Alignment from Ranking and Rating Information

18 Sept 2025 (modified: 11 Feb 2026)Submitted to ICLR 2026EveryoneRevisionsBibTeXCC BY 4.0
Keywords: direct preference optimization, alignment, sample complexity guarantees
Abstract: The class of direct preference optimization (DPO) algorithms has emerged as a promising approach for solving the alignment problem in foundation models. These algorithms work with very limited feedback in the form of pairwise preferences and fine-tune models to align with these preferences without explicitly learning a reward model. While the form of feedback used by these algorithms makes the data collection process easy, its ambiguity in terms of the quality of responses has significant negative implications, including incentivizing policies that favor out-of- distribution responses, a phenomenon referred to as likelihood displacement. In this paper, we study how DPO-style algorithms can leverage additional information in the form of rating gap, which informs the learner how much the preferred response is better than the rejected one.
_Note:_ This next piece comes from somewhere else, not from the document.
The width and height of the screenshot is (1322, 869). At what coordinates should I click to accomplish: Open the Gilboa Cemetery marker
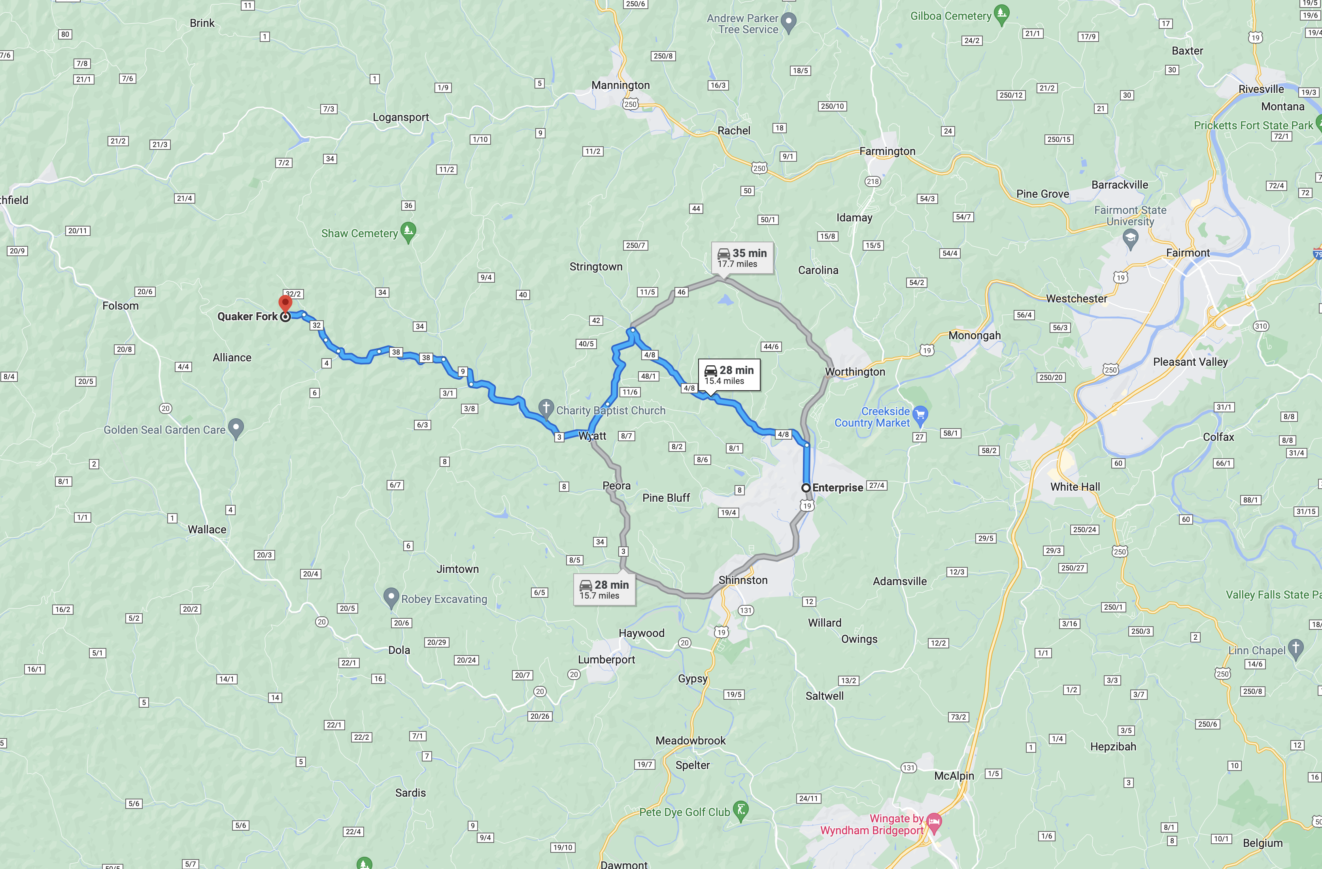click(x=1001, y=14)
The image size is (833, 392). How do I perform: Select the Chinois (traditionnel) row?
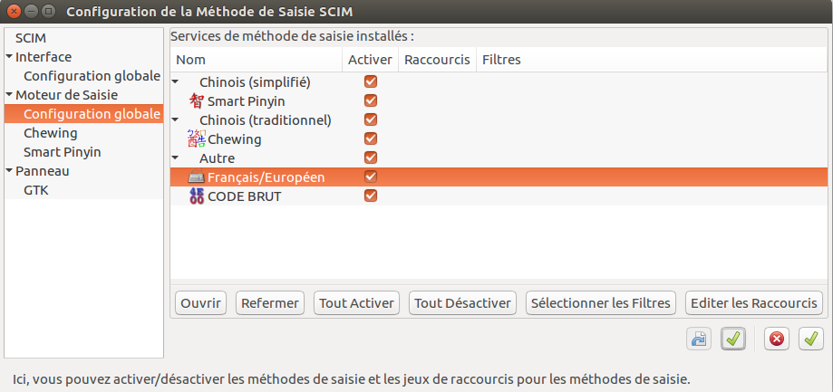[499, 120]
We present new algorithms that can achieve faster statistical rates than DPO in presence of accurate rating gap information. Moreover, we theoretically prove and empirically show that the performance of our algorithms is robust to inaccuracy in rating gaps. Finally, we demonstrate the solid performance of our algorithms in comparison to a number of DPO-style algorithms across a wide range of LLMs and evaluation benchmarks.